#### ACTIVITY
Rewrite all of the rows below, replacing every occurrence of "coordinate pair" with "pair of numbers" and leaving everything else unchanged.

Stored records:
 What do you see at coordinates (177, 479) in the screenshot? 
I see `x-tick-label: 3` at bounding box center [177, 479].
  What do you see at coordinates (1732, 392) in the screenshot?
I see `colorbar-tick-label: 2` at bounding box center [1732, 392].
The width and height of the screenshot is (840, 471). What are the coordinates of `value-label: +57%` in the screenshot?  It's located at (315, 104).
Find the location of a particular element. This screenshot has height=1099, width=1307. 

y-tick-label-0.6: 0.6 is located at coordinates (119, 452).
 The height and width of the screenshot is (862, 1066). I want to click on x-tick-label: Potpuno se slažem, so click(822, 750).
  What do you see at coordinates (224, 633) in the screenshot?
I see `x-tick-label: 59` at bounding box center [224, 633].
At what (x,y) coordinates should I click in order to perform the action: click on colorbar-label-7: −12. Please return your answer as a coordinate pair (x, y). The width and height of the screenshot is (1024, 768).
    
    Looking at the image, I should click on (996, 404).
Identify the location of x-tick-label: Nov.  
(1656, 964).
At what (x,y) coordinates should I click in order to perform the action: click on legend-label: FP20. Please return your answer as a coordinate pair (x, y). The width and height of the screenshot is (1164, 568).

#### RESPONSE AREA
 What do you see at coordinates (177, 479) in the screenshot? 
I see `x-tick-label: 3` at bounding box center [177, 479].
  What do you see at coordinates (1732, 392) in the screenshot?
I see `colorbar-tick-label: 2` at bounding box center [1732, 392].
The width and height of the screenshot is (840, 471). What are the coordinates of `value-label: +57%` in the screenshot?  It's located at (315, 104).
Find the location of a particular element. This screenshot has height=1099, width=1307. 

y-tick-label-0.6: 0.6 is located at coordinates (119, 452).
 The height and width of the screenshot is (862, 1066). I want to click on x-tick-label: Potpuno se slažem, so click(822, 750).
  What do you see at coordinates (224, 633) in the screenshot?
I see `x-tick-label: 59` at bounding box center [224, 633].
At what (x,y) coordinates should I click in order to perform the action: click on colorbar-label-7: −12. Please return your answer as a pair of numbers (x, y). The width and height of the screenshot is (1024, 768).
    
    Looking at the image, I should click on (996, 404).
Identify the location of x-tick-label: Nov.  
(1656, 964).
At what (x,y) coordinates should I click in order to perform the action: click on legend-label: FP20. Please return your answer as a pair of numbers (x, y). The width and height of the screenshot is (1164, 568).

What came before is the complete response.